How do ethanolamine plasmalogens contribute to order and structure of neurological membranes?

West A, Zoni V, Teague WE, Leonard JAN, Vanni S, Gawrisch K, Tristram-Negle S, Sachs JN, and Klauda JB. (2020) How do ethanolamine plasmalogens contribute to order and structure of neurological membranes? The Journal of Physical Chemistry B, 124

Plasmalogens are a specific class of lipids containing a vinyl-ether bond at the sn-1 position and a fatty acid connected with an acyl bond at sn-2. The predominant head group on plasmalogens is ethanolamine, producing ethanolamine plasmalogens (PlsEtns), which make up ~20% of all phospholipids in humans. Plasmalogens are characterized by their ability to protect from oxidative stress through scavenging radical oxygen species. They also play a role in cholesterol transport, lipid raft architecture, proper functioning of neurons, and synaptic vesicular fusion. Because of the large number of roles that PlsEtn have in cells, it’s not surprising that a plasmalogen deficiency has been associated with diseases including Alzheimer’s disease, Zellweger Syndrome, rhizomelic chondrodysplasia punctata, Parkinson’s disease, and multiple sclerosis. West et al analyzed phospholipid membrane components using x-ray diffuse scattering (XDS), nuclear magnetic resonance (NMR), and molecular dynamics simulations to study bilayer mixtures of phosphotidylethanolamine (PtdEtn; referred to as 1-palmitoyl-2- oleoyl-sn-glycero-3-phosphoethanolamine and POPE in the article), phosphotidylcholine (PtdCho; referred to as 1-palmitoyl-2-oleoyl-sn-glycero-3-phosphocholine and POPC in the article), and ethanolamine plasmalogen (PlsEtn; referred to as 1-(1Z-octadecenyl)-2-oleoyl-sn-glycero-3-phosphoethanolamine and PLAPE in the article).

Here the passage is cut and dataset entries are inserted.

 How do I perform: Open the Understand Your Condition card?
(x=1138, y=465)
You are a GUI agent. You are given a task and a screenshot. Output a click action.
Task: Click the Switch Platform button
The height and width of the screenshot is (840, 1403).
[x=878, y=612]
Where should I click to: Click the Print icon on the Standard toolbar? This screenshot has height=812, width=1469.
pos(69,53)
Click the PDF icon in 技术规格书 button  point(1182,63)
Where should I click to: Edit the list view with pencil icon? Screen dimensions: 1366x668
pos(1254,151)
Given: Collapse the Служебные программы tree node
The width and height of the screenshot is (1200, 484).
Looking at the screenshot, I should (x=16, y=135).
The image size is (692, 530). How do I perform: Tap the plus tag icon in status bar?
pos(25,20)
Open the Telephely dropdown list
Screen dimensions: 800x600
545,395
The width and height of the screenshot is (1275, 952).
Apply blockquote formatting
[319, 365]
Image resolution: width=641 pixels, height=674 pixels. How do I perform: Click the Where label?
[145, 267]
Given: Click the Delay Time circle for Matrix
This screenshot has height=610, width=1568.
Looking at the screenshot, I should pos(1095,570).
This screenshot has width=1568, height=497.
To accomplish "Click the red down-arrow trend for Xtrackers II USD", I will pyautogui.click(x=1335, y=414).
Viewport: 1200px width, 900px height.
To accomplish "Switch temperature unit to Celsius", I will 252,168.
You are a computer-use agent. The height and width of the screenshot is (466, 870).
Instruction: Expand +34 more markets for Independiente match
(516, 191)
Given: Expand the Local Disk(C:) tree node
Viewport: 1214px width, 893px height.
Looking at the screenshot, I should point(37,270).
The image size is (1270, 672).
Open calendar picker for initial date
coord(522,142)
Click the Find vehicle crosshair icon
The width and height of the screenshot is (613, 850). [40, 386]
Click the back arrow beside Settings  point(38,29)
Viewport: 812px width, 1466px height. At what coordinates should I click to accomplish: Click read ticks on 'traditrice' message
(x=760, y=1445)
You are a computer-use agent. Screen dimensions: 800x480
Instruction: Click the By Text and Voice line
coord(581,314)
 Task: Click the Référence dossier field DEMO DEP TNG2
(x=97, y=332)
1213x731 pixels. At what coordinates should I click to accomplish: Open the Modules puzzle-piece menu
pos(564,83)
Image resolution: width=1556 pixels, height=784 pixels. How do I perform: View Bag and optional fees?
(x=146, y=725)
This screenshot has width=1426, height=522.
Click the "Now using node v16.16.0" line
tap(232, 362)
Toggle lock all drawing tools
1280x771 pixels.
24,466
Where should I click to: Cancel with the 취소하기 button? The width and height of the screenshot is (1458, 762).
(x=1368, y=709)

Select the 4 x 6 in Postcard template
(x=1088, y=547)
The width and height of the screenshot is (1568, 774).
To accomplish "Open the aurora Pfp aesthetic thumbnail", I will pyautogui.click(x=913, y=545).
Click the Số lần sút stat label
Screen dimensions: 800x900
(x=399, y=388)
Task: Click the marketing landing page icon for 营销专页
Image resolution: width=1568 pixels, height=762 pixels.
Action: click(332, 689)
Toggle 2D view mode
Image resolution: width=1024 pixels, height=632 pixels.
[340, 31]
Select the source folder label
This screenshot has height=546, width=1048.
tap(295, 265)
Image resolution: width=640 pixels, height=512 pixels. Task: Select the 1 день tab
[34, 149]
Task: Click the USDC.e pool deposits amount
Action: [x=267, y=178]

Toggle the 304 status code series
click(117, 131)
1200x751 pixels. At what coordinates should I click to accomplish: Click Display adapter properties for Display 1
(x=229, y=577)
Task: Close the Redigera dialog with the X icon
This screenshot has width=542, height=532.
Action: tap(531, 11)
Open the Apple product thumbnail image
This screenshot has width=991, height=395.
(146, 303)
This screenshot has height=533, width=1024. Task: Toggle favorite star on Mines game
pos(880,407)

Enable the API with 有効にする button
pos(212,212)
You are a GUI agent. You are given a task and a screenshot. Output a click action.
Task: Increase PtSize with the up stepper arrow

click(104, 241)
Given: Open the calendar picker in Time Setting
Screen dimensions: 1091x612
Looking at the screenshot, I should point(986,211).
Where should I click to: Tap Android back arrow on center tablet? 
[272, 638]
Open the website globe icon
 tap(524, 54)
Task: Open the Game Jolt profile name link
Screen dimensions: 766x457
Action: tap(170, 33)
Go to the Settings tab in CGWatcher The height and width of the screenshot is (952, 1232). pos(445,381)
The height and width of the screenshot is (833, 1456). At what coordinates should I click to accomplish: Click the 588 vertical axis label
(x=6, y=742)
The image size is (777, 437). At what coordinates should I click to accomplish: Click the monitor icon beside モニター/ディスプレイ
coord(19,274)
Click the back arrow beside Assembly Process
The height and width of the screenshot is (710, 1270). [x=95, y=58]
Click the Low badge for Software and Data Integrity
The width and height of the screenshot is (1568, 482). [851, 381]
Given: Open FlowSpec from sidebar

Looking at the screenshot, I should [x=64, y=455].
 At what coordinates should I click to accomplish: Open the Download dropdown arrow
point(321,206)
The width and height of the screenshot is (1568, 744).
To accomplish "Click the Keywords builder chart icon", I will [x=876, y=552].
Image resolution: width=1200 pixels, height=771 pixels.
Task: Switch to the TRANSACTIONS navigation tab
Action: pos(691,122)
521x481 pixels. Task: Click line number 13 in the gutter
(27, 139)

To determine structural properties, including thickness, of the three mixed bilayers, XDS and NMR were utilized. As PtdEtn was added to PtdCho, the bilayer thickened. A similar trend was seen when PlsEtn was added to PtdCho, although in this case there was a greater increase in thickening compared to the addition of PtdEtn. This would suggest that the addition of plasmalogens provided additional structure and support to the membrane.

Molecular dynamic simulations were used to show the forces between atoms and displayed the interactions in the area per lipid (SA/lip), calculated by dividing the simulation box area by the number of lipids in the leaflet. The difference in SA/lip of the three ratios of PtdCho and PlsEtn (2:1, 1:1, and 1:2) at two temperatures was analyzed. From the three mixtures, the greatest SA/lip was found when the PtdCho and PlsEtn ratio was 2:1, with small decreases seen as the PlsEtn components increased. West et al suggest that this is due to the phosphoethanolamine headgroup forming hydrogen bonds to neighbouring lipids, causing a more closely aligned membrane. Since PlsEtns have a vinyl-ether bond, it is a larger lipid and less lipids can fit within the same sized leaflet. A pure PtdCho control was used as a base line and had the greatest SA/lip compared to the three mixtures. An increase in temperature also increases the SA/lip by 3-3.5 Å2.

It is established that plasmalogens have many roles in cellular functions and many of these stem from their importance in cellular membrane structure. West et al demonstrated how membrane plasmalogen concentration alters its structure. They found that increasing amounts of PlsEtn caused the membrane to thicken, also reducing the SA/lipid. It is important to note that neurological cell membranes are incredibly complex and contain many more constituents than were analyzed here, and that other components, such as cholesterol, will impact the SA/lipid value. The ratio of the different constituents is likely unique to the cell type and the characteristics its membrane requires, therefore there are likely physiological uses for all three ratios studied. Although it is described that PlsEtn reduced the number of lipids in a leaflet, West et al also explain that plasmalogens have the potential to protect proteins and DNA from oxidation. With many more molecules involved in membrane composition, further studies looking at the involvement of plasmalogens and the other components are necessary to fully understand their interactions and roles in the membrane.